◆ **OBJECTIVE**: Turn the stretch of the data from the line containing "Task: Select the Погонь Щецин team name" through the end of the data, both ends included, into a numbered list. Leave out blank lines and pictures.

◆ **MATERIAL PROVIDED**:

☆ ☆ ☆

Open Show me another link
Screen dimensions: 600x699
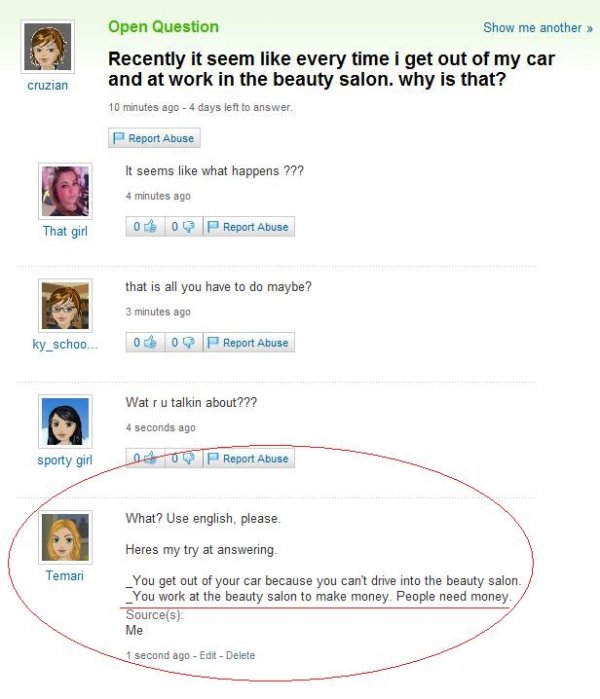(x=538, y=28)
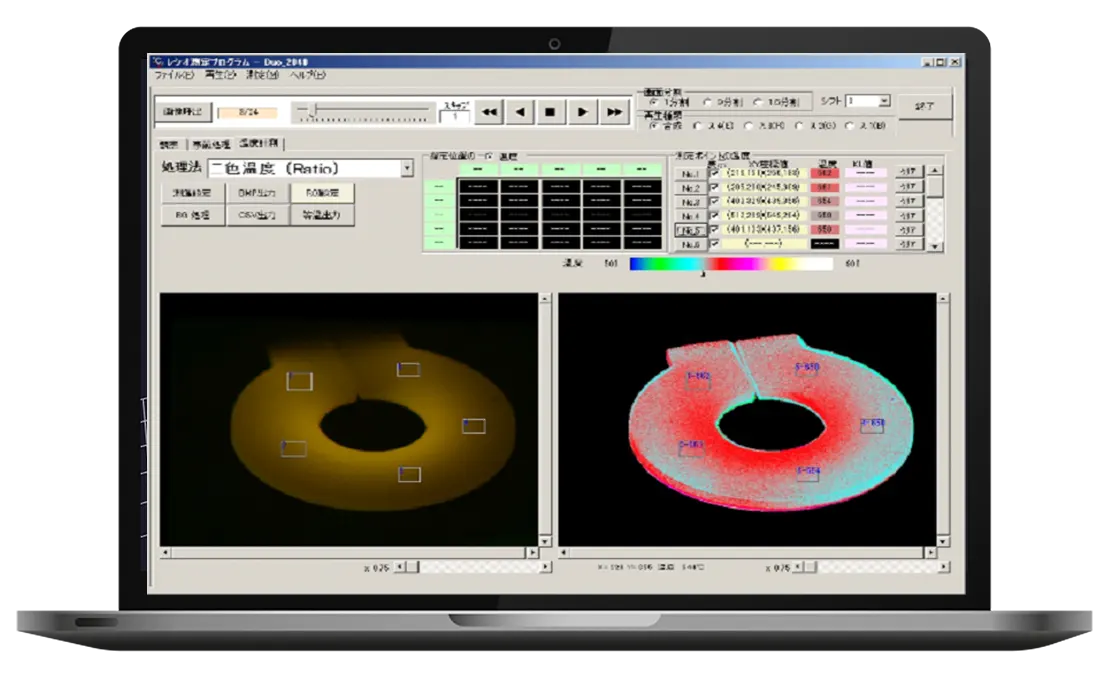
Task: Stop playback with the square button
Action: [x=551, y=112]
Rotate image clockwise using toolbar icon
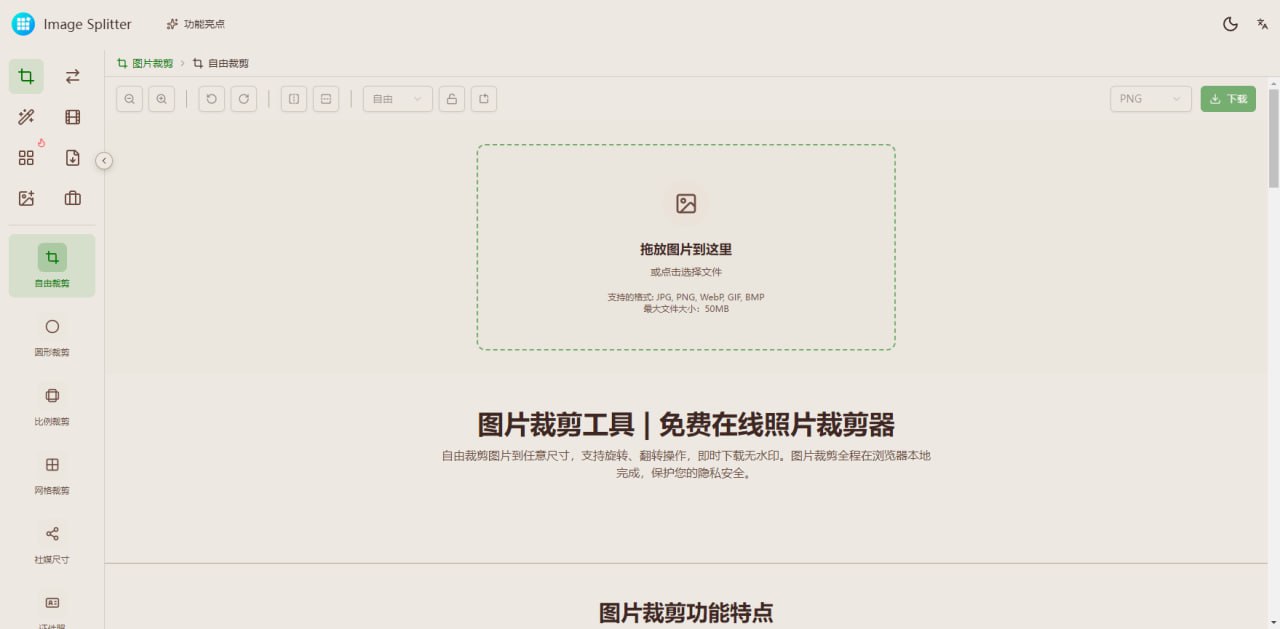 (x=243, y=99)
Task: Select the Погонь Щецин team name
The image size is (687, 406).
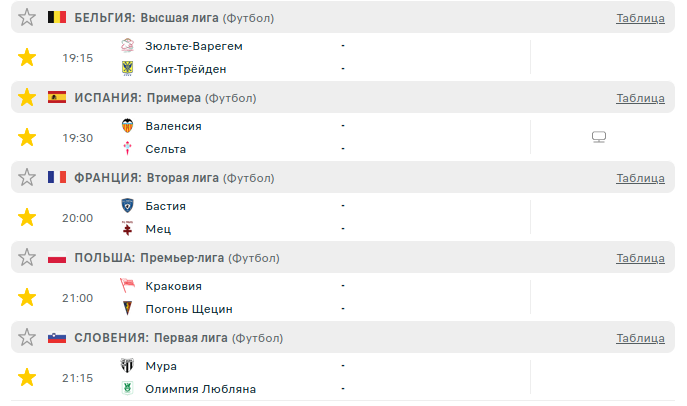Action: [188, 309]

☆ ☆ ☆

◆ **TASK SOLUTION**:
1. Task: Select the Погонь Щецин team name
2. The image size is (687, 406).
3. Action: [188, 309]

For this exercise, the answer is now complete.